Capturing diversity in cancer

Cancer is a multifaceted disease. Can we find patterns in presentation that improve research and treatment?

Quite often, T cells from cancer patients are difficult to activate and grow, complicating the use of cellular immunotherapy. This phenomenon resembles T cell exhaustion in response to chronic stimulation, but the underlying mechanisms are not well understood. Our group applied a multi-factor data analysis approach to produce an algorithm that can predict the long-term growth of cells from a set of biomarkers and short-term measure of live cell function.

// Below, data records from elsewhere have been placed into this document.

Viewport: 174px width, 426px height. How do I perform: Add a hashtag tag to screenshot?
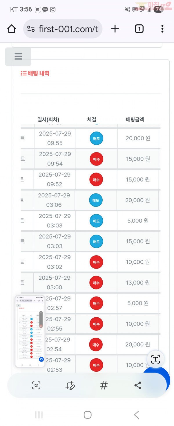104,386
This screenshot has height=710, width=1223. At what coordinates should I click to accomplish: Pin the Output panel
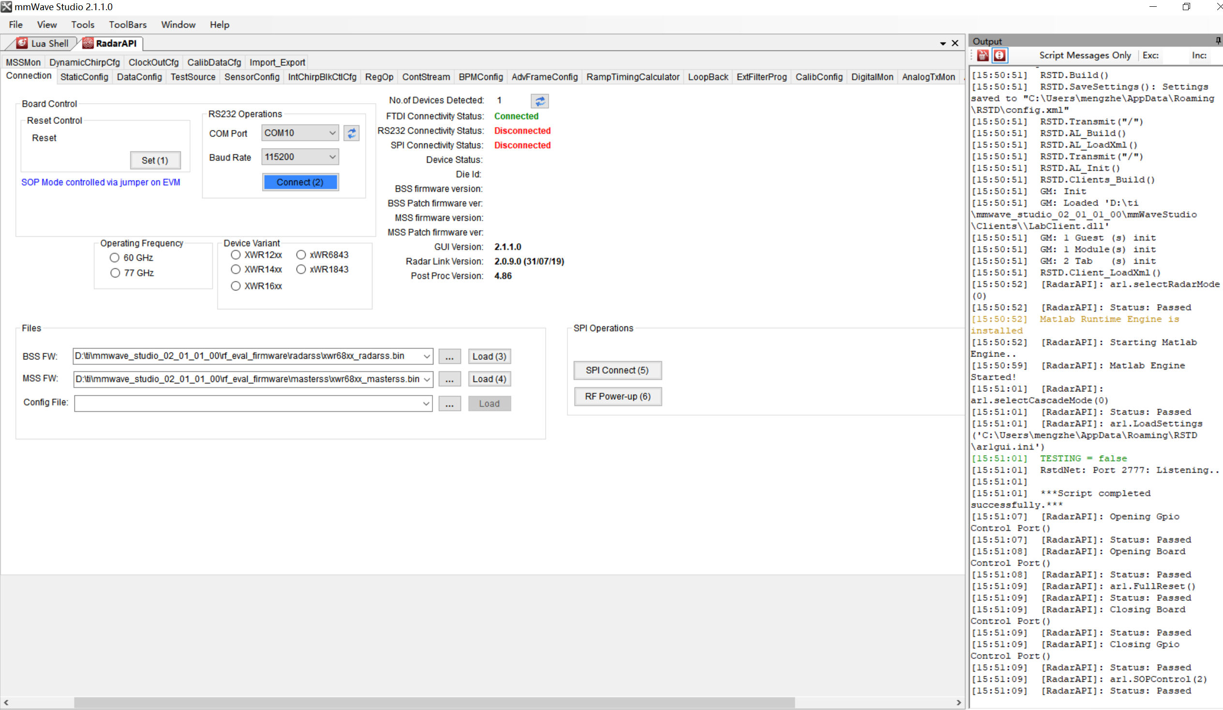(1218, 41)
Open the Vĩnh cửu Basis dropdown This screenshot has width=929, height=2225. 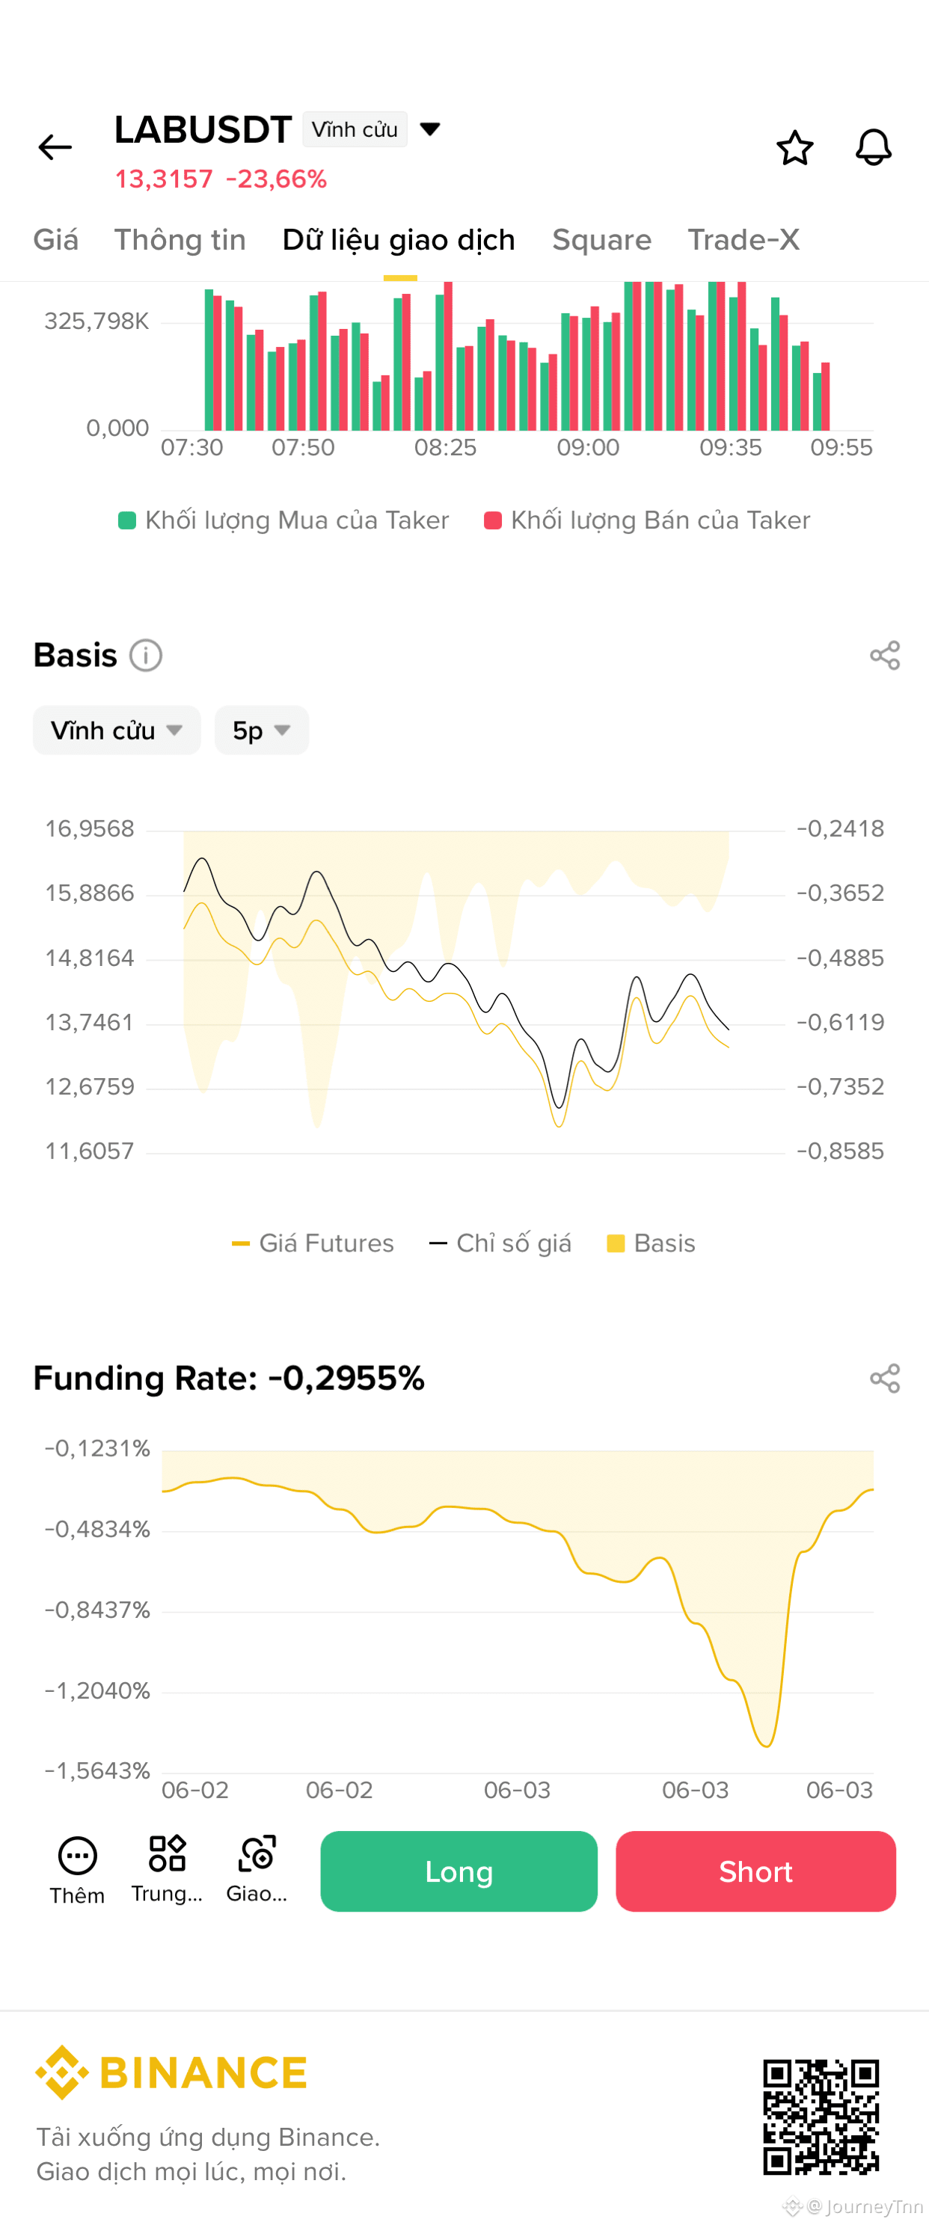(117, 730)
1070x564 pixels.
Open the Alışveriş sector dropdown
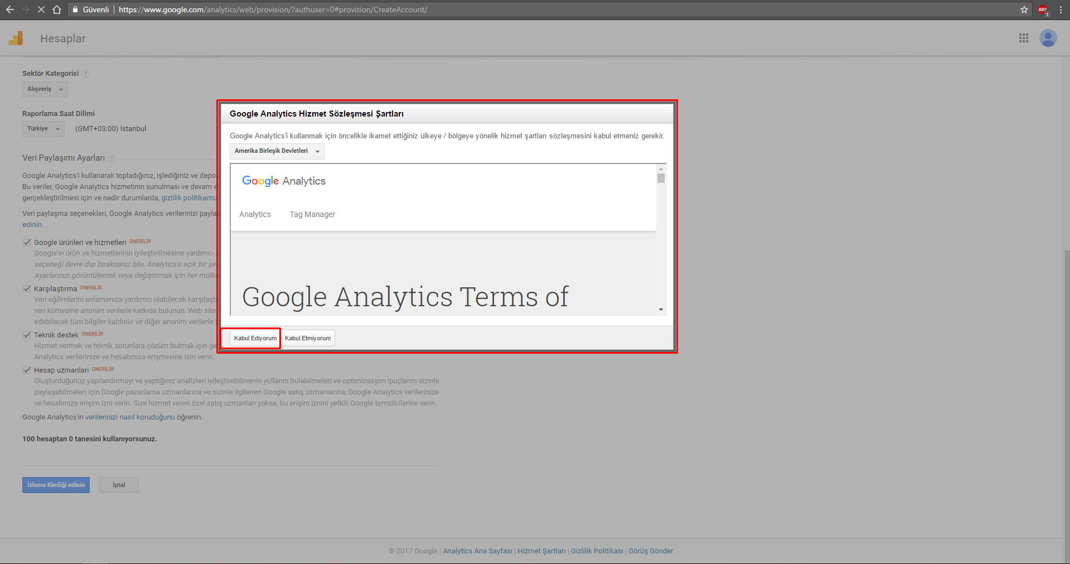coord(45,89)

Spatially-resolved cell signaling

Revealing how cells modulate molecular signaling at the sub-cellular level

Cells have the remarkable ability to control their shape and function at the scale of micrometer, suggesting that the chemical reactions underlying these processes are also spatially modulated. Using multi-component, micropatterned surfaces, we demonstrated that T cells are sensitive to the relative co-localization of TCR/CD3 and CD28 (costimulatory) signaling. Moreover, convergence of these pathways is modulated by the lateral mobility of molecules in the cell membrane.